▸ Exercice écrit a: Reproduisez les entrées depuis leur début jusqu'à la ligne contenant « This screenshot has width=907, height=709. » incluse, en substituant « Consigne » à « Instruction » et sans rien changer d'autre.

▸ Texte source:

▼▼▼

Tout se réunit donc dans la loi, dont tire sa force l'arrêté d'autorisation du défendeur, pour démontrer que cet arrêté n'est étranger à aucun intérêt, pas plus à celui au nom du-, quel réclame aujourd'hui le demandeur qu'à tous autres; qu'il a dû être apprécié quant à l'existence de l'établissement de la VieilleMontagne lors de la permission sur laquelle elle repose, et que les tribunaux n'auraient pu revenir sur cette appréciation légalement faite pour interdire l'établissement, sans commettre un véritable excès de pouvoir, et par conséquent sans sortir de leur compétence.

Les considérations qui nous ont conduit à cette solution de la question principale du litige écartent de l'arrêt de la Cour d'appel de Liége les contraventions qui lui sont reprochées par le premier moyen.

Ainsi elle ne peut avoir méconnu les articles 11, 92 et 107 de la Constitution.

L'art. 11 consacre l'inviolabilité de la propriété, mais laisse à la loi le soin d'en déterminer les limites et les règles, soit directement, soit par voie de règlement, et nous avons vu que l'arrêt attaqué n'est que l'application de ce principe. Certes on peut s'élever contre les abus du pouvoir réglementaire, abus qui toutefois ne se présument point; mais ce pouvoir n'en existe pas moins, il n'en est pas moins nécessaire pour faire vivre ensemble, et moyennant de justes concessions, des intérêts divers également respectables, et qui, sans ces concessions, seraient souvent impossibles au grand détriment de la chose publique; renfermés dans ces limites, les actes de ce pouvoir ne peuvent donc être qualifiés, comme on l'a fait, d'actes d'expropriation pour cause d'utilité privée, et n'ont par conséquent rien d'incompatible avec l'article 11 de la Constitution.

Les art. 92 et 107 investissent les Cours et tribunaux du pouvoir de juger les contestations sur les droits civils sans égard aux arrêtés illégaux qui y porteraient atteinte, mais ce pouvoir doit, sous peine d'excès, avoir toujours pour guide la loi et les règlements, et la Cour de Liége n'a fait que se conformer à ce principe en se déclarant incompétente

sur une action par laquelle on lui demandait de n'avoir aucun égard à l'un de ces règlements portés en exécution de la loi.

▲▲▲

▸ Exercice écrit b: Selon le texte source, que consacre l'article 11 de la Constitution ?

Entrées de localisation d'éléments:
▼▼▼

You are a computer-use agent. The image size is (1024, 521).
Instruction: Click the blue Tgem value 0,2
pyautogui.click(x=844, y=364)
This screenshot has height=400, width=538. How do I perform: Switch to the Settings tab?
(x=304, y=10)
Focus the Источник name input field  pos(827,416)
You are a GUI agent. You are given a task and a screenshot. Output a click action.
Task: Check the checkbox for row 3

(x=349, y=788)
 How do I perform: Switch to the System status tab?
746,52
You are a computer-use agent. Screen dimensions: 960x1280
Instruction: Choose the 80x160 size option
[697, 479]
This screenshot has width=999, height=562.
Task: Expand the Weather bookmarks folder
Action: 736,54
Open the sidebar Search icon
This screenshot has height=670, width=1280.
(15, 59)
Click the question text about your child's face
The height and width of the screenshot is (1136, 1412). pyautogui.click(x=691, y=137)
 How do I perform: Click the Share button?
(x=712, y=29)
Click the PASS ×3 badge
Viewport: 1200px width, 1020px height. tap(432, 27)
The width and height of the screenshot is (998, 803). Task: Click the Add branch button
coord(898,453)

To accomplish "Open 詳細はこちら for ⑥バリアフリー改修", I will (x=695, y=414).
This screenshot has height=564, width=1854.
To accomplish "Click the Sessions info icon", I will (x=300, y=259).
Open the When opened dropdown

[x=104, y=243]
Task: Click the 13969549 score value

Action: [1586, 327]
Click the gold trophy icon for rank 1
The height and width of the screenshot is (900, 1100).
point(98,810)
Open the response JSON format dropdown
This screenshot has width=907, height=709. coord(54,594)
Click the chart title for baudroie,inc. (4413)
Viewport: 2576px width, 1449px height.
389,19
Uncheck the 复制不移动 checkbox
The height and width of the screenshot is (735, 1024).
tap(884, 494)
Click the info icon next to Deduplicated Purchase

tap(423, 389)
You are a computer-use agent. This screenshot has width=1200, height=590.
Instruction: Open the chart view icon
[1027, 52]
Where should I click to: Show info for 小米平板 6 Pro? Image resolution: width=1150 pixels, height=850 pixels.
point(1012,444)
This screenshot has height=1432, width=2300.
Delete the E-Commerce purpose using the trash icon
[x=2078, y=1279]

▲▲▲

▸ Corrigé écrit a:
You are a computer-use agent. The image size is (1024, 521).
Consigne: Click the blue Tgem value 0,2
pyautogui.click(x=844, y=364)
This screenshot has height=400, width=538. How do I perform: Switch to the Settings tab?
(x=304, y=10)
Focus the Источник name input field  pos(827,416)
You are a GUI agent. You are given a task and a screenshot. Output a click action.
Task: Check the checkbox for row 3

(x=349, y=788)
 How do I perform: Switch to the System status tab?
746,52
You are a computer-use agent. Screen dimensions: 960x1280
Consigne: Choose the 80x160 size option
[697, 479]
This screenshot has width=999, height=562.
Task: Expand the Weather bookmarks folder
Action: 736,54
Open the sidebar Search icon
This screenshot has height=670, width=1280.
(15, 59)
Click the question text about your child's face
The height and width of the screenshot is (1136, 1412). pyautogui.click(x=691, y=137)
 How do I perform: Click the Share button?
(x=712, y=29)
Click the PASS ×3 badge
Viewport: 1200px width, 1020px height. tap(432, 27)
The width and height of the screenshot is (998, 803). Task: Click the Add branch button
coord(898,453)

To accomplish "Open 詳細はこちら for ⑥バリアフリー改修", I will (x=695, y=414).
This screenshot has height=564, width=1854.
To accomplish "Click the Sessions info icon", I will (x=300, y=259).
Open the When opened dropdown

[x=104, y=243]
Task: Click the 13969549 score value

Action: [1586, 327]
Click the gold trophy icon for rank 1
The height and width of the screenshot is (900, 1100).
point(98,810)
Open the response JSON format dropdown
This screenshot has width=907, height=709. coord(54,594)

▸ Corrigé écrit b: L'inviolabilité de la propriété.